What you are asked to do:
Exact repetition is required: output every record in full.

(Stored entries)
┌──

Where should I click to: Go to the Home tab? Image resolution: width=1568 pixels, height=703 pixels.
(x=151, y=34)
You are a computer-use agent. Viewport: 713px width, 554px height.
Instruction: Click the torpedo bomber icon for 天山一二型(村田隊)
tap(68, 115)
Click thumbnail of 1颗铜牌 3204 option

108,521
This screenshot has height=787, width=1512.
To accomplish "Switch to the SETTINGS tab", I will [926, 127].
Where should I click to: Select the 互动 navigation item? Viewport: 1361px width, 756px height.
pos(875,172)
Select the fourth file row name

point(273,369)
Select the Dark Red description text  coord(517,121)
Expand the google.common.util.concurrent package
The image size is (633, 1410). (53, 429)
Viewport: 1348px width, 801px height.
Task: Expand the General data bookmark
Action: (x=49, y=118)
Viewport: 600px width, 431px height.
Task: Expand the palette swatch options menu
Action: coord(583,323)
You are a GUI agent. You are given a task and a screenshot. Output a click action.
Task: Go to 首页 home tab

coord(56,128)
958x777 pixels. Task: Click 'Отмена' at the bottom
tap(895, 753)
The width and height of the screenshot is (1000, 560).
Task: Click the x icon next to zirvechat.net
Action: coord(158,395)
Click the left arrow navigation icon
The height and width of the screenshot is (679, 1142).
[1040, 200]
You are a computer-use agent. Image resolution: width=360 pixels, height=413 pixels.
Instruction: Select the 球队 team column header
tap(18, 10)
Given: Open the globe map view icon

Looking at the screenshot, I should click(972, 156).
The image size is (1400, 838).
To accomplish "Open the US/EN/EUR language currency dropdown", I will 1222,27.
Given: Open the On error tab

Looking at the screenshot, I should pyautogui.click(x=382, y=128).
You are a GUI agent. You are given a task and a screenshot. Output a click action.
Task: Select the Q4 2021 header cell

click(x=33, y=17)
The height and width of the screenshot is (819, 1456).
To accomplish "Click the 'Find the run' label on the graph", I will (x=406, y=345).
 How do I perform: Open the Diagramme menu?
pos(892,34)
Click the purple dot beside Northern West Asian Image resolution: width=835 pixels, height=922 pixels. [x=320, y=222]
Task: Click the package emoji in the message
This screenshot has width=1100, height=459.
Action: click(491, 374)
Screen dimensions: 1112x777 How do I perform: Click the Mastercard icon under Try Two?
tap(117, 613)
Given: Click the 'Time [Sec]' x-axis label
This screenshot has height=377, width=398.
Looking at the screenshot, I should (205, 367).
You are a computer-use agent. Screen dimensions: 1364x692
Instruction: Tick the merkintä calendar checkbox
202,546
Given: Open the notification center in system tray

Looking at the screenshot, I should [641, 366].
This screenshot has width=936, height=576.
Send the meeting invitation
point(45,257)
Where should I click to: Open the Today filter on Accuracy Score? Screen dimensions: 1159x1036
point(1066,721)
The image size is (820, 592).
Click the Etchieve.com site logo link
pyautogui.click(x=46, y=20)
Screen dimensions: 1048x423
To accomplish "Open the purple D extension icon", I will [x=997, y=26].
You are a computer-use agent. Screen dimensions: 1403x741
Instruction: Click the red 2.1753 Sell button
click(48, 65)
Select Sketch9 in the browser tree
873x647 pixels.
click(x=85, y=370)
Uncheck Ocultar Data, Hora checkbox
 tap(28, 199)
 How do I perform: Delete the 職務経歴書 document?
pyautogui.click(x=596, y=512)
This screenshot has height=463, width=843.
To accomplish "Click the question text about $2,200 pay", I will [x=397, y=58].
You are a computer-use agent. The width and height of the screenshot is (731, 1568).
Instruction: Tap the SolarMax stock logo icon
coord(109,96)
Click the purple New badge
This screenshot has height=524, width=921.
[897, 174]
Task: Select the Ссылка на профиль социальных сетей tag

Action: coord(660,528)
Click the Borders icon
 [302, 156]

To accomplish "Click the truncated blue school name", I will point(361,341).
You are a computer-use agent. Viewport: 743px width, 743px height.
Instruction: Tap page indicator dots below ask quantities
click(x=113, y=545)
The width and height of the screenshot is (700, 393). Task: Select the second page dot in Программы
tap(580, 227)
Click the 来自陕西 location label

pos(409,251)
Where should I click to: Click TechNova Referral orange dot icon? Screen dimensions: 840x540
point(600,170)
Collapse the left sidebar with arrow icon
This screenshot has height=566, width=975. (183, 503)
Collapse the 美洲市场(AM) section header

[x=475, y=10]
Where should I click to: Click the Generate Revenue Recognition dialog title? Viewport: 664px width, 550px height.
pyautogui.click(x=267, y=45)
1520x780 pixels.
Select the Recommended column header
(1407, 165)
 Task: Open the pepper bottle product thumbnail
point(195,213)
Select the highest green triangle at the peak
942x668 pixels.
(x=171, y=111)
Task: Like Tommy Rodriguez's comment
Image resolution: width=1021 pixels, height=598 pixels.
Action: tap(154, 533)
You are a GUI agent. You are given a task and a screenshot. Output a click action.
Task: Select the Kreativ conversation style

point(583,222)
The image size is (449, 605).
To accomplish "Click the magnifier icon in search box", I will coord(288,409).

└──

Exercise response:
Where should I click to: Go to the Home tab? Image resolution: width=1568 pixels, height=703 pixels.
(x=151, y=34)
You are a computer-use agent. Viewport: 713px width, 554px height.
Instruction: Click the torpedo bomber icon for 天山一二型(村田隊)
tap(68, 115)
Click thumbnail of 1颗铜牌 3204 option

108,521
This screenshot has height=787, width=1512.
To accomplish "Switch to the SETTINGS tab", I will [926, 127].
Where should I click to: Select the 互动 navigation item? Viewport: 1361px width, 756px height.
pos(875,172)
Select the fourth file row name

point(273,369)
Select the Dark Red description text  coord(517,121)
Expand the google.common.util.concurrent package
The image size is (633, 1410). (53, 429)
Viewport: 1348px width, 801px height.
Task: Expand the General data bookmark
Action: (x=49, y=118)
Viewport: 600px width, 431px height.
Task: Expand the palette swatch options menu
Action: coord(583,323)
You are a GUI agent. You are given a task and a screenshot. Output a click action.
Task: Go to 首页 home tab

coord(56,128)
958x777 pixels. Task: Click 'Отмена' at the bottom
tap(895, 753)
The width and height of the screenshot is (1000, 560).
Task: Click the x icon next to zirvechat.net
Action: coord(158,395)
Click the left arrow navigation icon
The height and width of the screenshot is (679, 1142).
[1040, 200]
You are a computer-use agent. Image resolution: width=360 pixels, height=413 pixels.
Instruction: Select the 球队 team column header
tap(18, 10)
Given: Open the globe map view icon

Looking at the screenshot, I should click(972, 156).
The image size is (1400, 838).
To accomplish "Open the US/EN/EUR language currency dropdown", I will 1222,27.
Given: Open the On error tab

Looking at the screenshot, I should pyautogui.click(x=382, y=128).
You are a GUI agent. You are given a task and a screenshot. Output a click action.
Task: Select the Q4 2021 header cell

click(x=33, y=17)
The height and width of the screenshot is (819, 1456).
To accomplish "Click the 'Find the run' label on the graph", I will (x=406, y=345).
 How do I perform: Open the Diagramme menu?
pos(892,34)
Click the purple dot beside Northern West Asian Image resolution: width=835 pixels, height=922 pixels. [x=320, y=222]
Task: Click the package emoji in the message
This screenshot has width=1100, height=459.
Action: click(491, 374)
Screen dimensions: 1112x777 How do I perform: Click the Mastercard icon under Try Two?
tap(117, 613)
Given: Click the 'Time [Sec]' x-axis label
This screenshot has height=377, width=398.
Looking at the screenshot, I should (205, 367).
You are a computer-use agent. Screen dimensions: 1364x692
Instruction: Tick the merkintä calendar checkbox
202,546
Given: Open the notification center in system tray

Looking at the screenshot, I should [641, 366].
This screenshot has width=936, height=576.
Send the meeting invitation
point(45,257)
Where should I click to: Open the Today filter on Accuracy Score? Screen dimensions: 1159x1036
point(1066,721)
The image size is (820, 592).
Click the Etchieve.com site logo link
pyautogui.click(x=46, y=20)
Screen dimensions: 1048x423
To accomplish "Open the purple D extension icon", I will [x=997, y=26].
You are a computer-use agent. Screen dimensions: 1403x741
Instruction: Click the red 2.1753 Sell button
click(48, 65)
Select Sketch9 in the browser tree
873x647 pixels.
click(x=85, y=370)
Uncheck Ocultar Data, Hora checkbox
 tap(28, 199)
 How do I perform: Delete the 職務経歴書 document?
pyautogui.click(x=596, y=512)
This screenshot has height=463, width=843.
To accomplish "Click the question text about $2,200 pay", I will [x=397, y=58].
You are a computer-use agent. The width and height of the screenshot is (731, 1568).
Instruction: Tap the SolarMax stock logo icon
coord(109,96)
Click the purple New badge
This screenshot has height=524, width=921.
[897, 174]
Task: Select the Ссылка на профиль социальных сетей tag

Action: coord(660,528)
Click the Borders icon
 [302, 156]

To accomplish "Click the truncated blue school name", I will point(361,341).
You are a computer-use agent. Viewport: 743px width, 743px height.
Instruction: Tap page indicator dots below ask quantities
click(x=113, y=545)
The width and height of the screenshot is (700, 393). Task: Select the second page dot in Программы
tap(580, 227)
Click the 来自陕西 location label

pos(409,251)
Where should I click to: Click TechNova Referral orange dot icon? Screen dimensions: 840x540
point(600,170)
Collapse the left sidebar with arrow icon
This screenshot has height=566, width=975. (183, 503)
Collapse the 美洲市场(AM) section header

[x=475, y=10]
Where should I click to: Click the Generate Revenue Recognition dialog title? Viewport: 664px width, 550px height.
pyautogui.click(x=267, y=45)
1520x780 pixels.
Select the Recommended column header
(1407, 165)
 Task: Open the pepper bottle product thumbnail
point(195,213)
Select the highest green triangle at the peak
942x668 pixels.
(x=171, y=111)
Task: Like Tommy Rodriguez's comment
Image resolution: width=1021 pixels, height=598 pixels.
Action: tap(154, 533)
You are a GUI agent. You are given a task and a screenshot. Output a click action.
Task: Select the Kreativ conversation style

point(583,222)
The image size is (449, 605).
To accomplish "Click the magnifier icon in search box", I will coord(288,409).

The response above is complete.